Tentu saja Koai-pian Hek-mo terkejut sekali dan menghujankan serangan. Akan tetapi terdengar suara nyaring tang-ting-tang-ting ketika Hui Song menyambut paku itu dengan jentikan jari-jari tangan bahkan diapun lalu membalas dengan tamparan-tamparan yang sedemikian kuatnya sehingga angin pukulannya saja membuat rambut dan baju lawannya berkibar-kibar dan dalam beberapa gebrakan saja Hek-mo terhuyung dan terdesak.

Kini baru benar-benar Hek-mo terkejut dan maklum bahwa kalau dilanjutkan, akhirnya dia akan celaka di tangan bocah yang menjadi lawannya itu. Tentu saja dia merasa amat penasaran dan malu. Dia memperebutkan bocah ini dengan Hwa-hwa Kui-bo untuk menjadi muridnya dan siapa kira, bocah ini malah memiliki kepandaian sedemikian hebatnya sehingga dia hanya ingin menjadi gurunyapun tidak mampu menandinginya!

Sementara itu, Hwa-hwa Kui-bo dengan pedangnya juga kewalahan dan kerepotan menghadapi sepak terjang ketua Kang-jiu-pang dengan sepasang tangan bajanya itu. Tangan kanannya yang memegang pedang juga terasa lelah sekali karena setiap kali bertemu dengan tangan baja lawan, pedangnya terpental dan tangannya tergetar. Maka, ketika Koai-pian Hek-mo berteriak,

"Kui-bo, mari kita pergi!" iapun tidak menanti sampai ajakan itu diulang dua kali. Iapun tahu bahwa kalau dilanjutkan perkelahian ini, lambat laun ia akan kalah melawan ketua Kang-jiu-pang.

Cepat tangan kirinya mengebut dan jarum beracun menyambar ke arah lawan. Song Pek Lun maklum akan bahayanya jarum-jarum itu, maka diapun cepat mengelak mundur sambil menggunakan kedua tangannya yang kebal seperti besi baja itu untuk menyampoki jarum-jarum sehingga senjata-senjata rahasia itu runtuh semua ke atas tanah.

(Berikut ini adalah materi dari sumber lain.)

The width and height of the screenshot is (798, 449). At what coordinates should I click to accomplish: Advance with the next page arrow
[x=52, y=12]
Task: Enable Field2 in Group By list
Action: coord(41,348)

Kesempatan itu dipergunakan oleh Hwa-hwa Kui-bo untuk meloncat dan melarikan diri, mengejar Koai-pian Hek-mo yang sudah lari terlebih dahulu tanpa dikejar oleh Cia Hui Song yang hanya berdiri bertolak pinggang sambil tertawa melihat lawannya mengambil langkah seribu.